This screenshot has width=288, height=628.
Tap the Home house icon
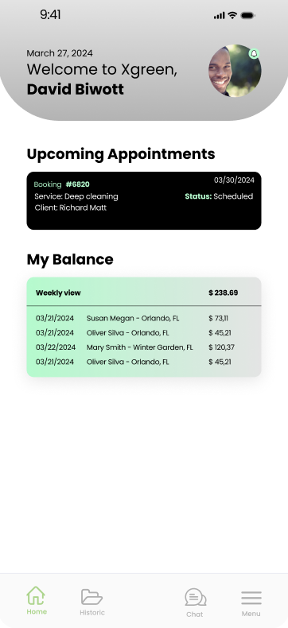(36, 595)
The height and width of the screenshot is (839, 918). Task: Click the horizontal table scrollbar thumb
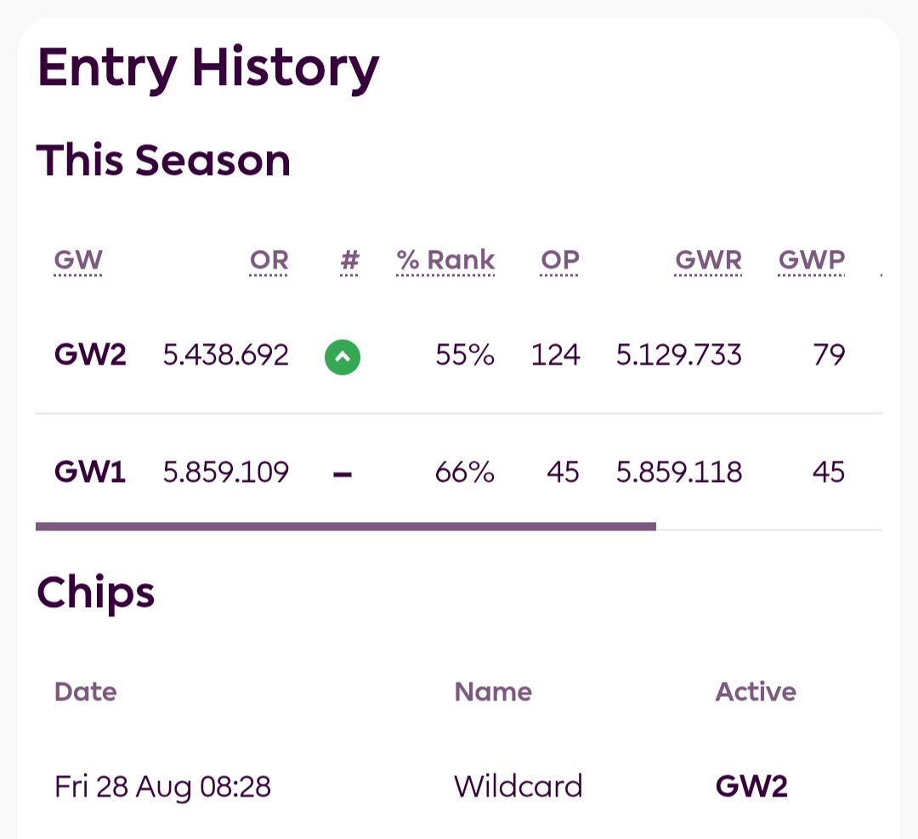[x=346, y=526]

***

TASK STATEMENT: Starting with the line that contains "The height and", print every line through the end of the data exactly as written; omit all pictures and add nothing else.

EXERCISE ANSWER:
The height and width of the screenshot is (839, 918). Task: Click the horizontal table scrollbar thumb
[x=346, y=526]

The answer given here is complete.